Esos posicionamientos políticos que van variando de acuerdo a la dirección en que sopla el viento, muestra claramente, el desorden socio-político-económico en el que está envuelto el país.

Hoy vuelven a reanudarse los encuentros negociadores que tienden a lograr consensos que puedan mostrar unanimidad en la presuntiva sesión plenaria que debería realizar la Cámara de Diputados para darle el pase al Senado, a la Ley de Bases reformulada y al análisis del DNU.

Mientras esto se acuerda, el presidente Milei está decidiendo prescindir de la figura de Guillermo Francos, ministro del Interior y el gran negociador que han tenido los libertarios y desafectar del poder a Martín Menem, hoy presidente de la Cámara baja.

Según los trascendidos -por supuesto, ninguno confirmado- son varios los nombres que están en la lista de “El Jefe” Karina Milei, que deben abandonar el barco libertario, atento a que no habrían cumplido eficazmente los objetivos encomendados.

Es como comenzar todo de nuevo y establecer a través del “miedo” conductas que obedezcan ciegamente los mandatos presidenciales. Nada conduce a fines con resultados positivos. Por el contrario, todo estaría indicando que la turbulencia está presente y el mesianismo es algo omnipresente en la figura del presidente Javier Milei.

Bajar los puntos inherentes al tema fiscal, pero entregar los plenos poderes por el término de un año con opción a otro, es utilizar un mecanismo engañoso que pretende hacer creer, se aceptan ciertos condicionamientos que pueden perjudicar y mucho a un amplio sector de la sociedad.

Mientras que en el marco se los contenidos del DNU y consolidado en la Ley de Base aprobar legislativamente el punto concerniente a la delegación de poderes, a través de los cuales podrá resolver a su gusto todo lo que hoy es dejado de lado.

Una astuta maniobra que brindará omnipotencia al presidente Javier Milei, para que pueda llevar a cabo la plena transformación de la Argentina, cueste lo que cueste y caiga quien caiga.

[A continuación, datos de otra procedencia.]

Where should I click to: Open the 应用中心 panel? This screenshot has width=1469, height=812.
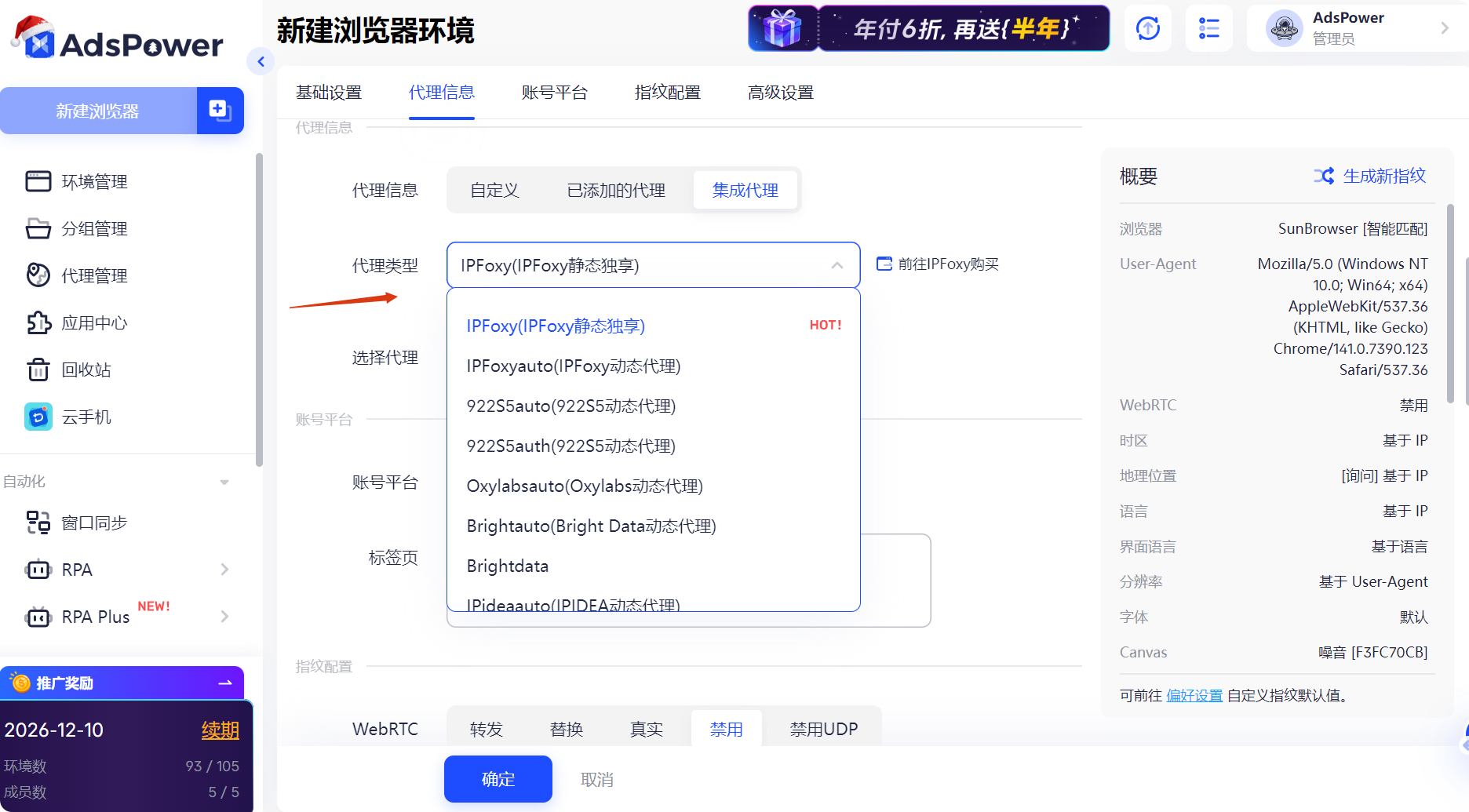tap(94, 322)
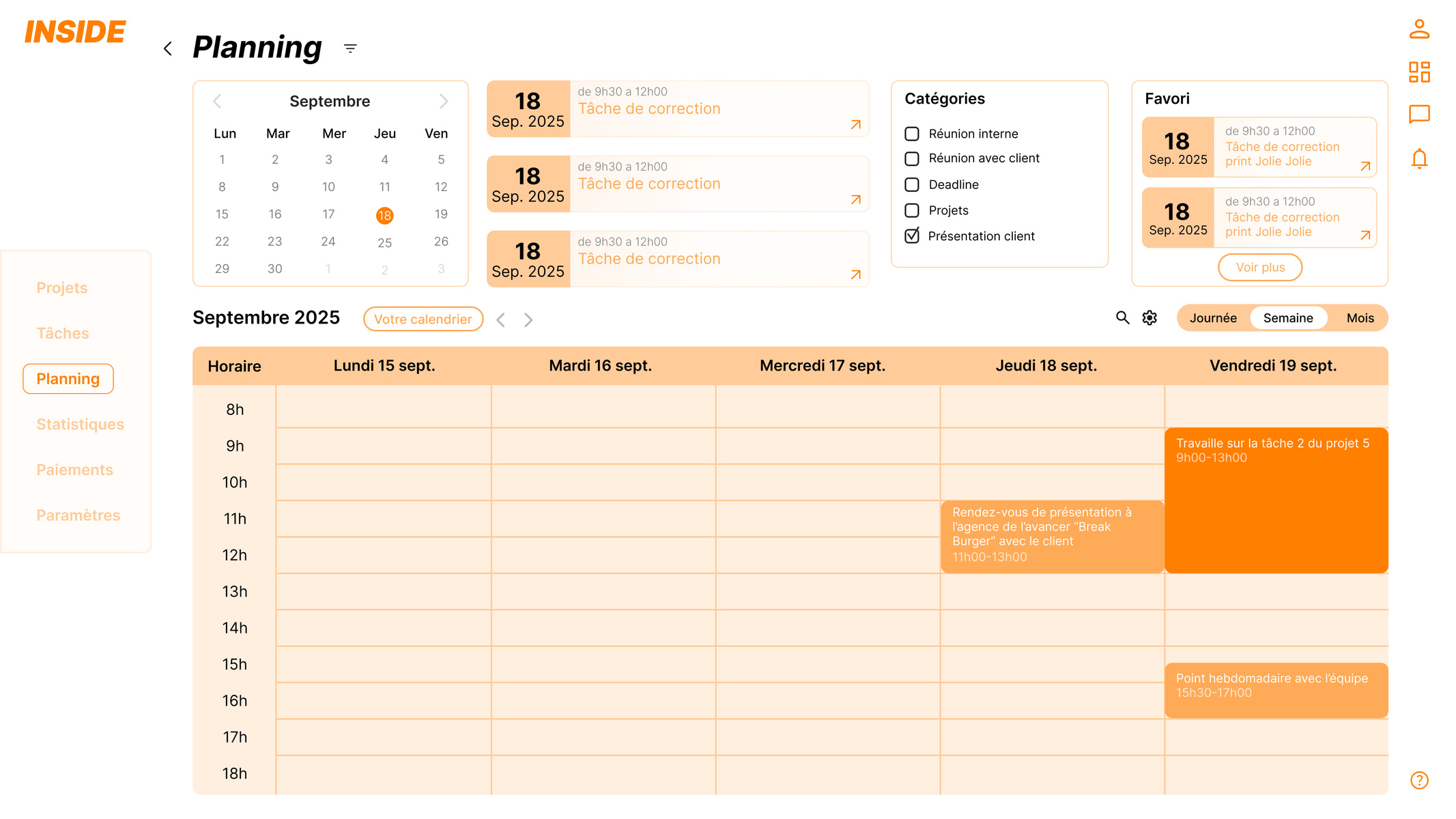This screenshot has height=819, width=1456.
Task: Uncheck Présentation client category
Action: pyautogui.click(x=912, y=236)
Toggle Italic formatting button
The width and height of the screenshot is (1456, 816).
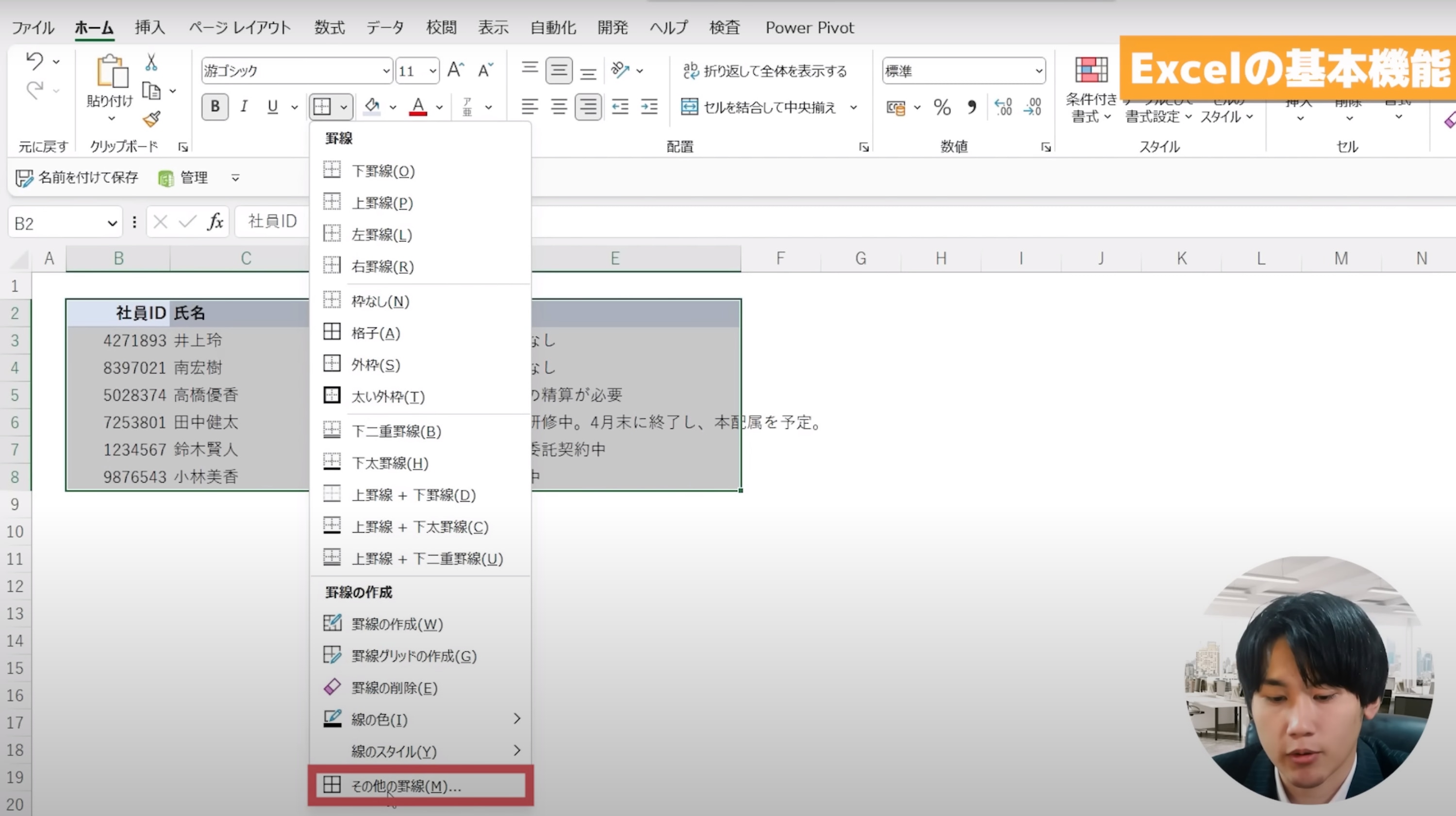click(x=244, y=106)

Mantener su posición y cerrar todos los caminos de la negociación, o consensos con los sectores opositores-dialoguistas que pretenden morigerar el ajuste.

Mientras se están dando estas alternativas, todos los sectores de la política nacional tienen una enorme conflictividad interna. Se cierne sobre los ámbitos legislativos la sombra de las rupturas de bloques, atento a las disidencias planteadas en torno los cuestionamientos que surge del tratamiento del DNU, aún vigente y aplicándose, y los 664 capítulos de la Ley de Base.

No se tienen antecedentes que permitan evaluar con certezas cuál puede ser el final de esta “pulseada” política, donde juega un papel trascendente la reacción social, emergente de los sectores gremiales que también han dividido opiniones, por un lado los intransigentes, por otro los que pretenden resultados a través del diálogo.

Esta semana se supone crucial para definir los próximos pasos del gobierno de Javier Mieli. Solo hay que esperar, los pronósticos se chocan con las controversiales posturas que asumen uno y otros.

Sin certezas y con muchas dudas arranca la última semana de enero, durante la cual cada uno hará su juego.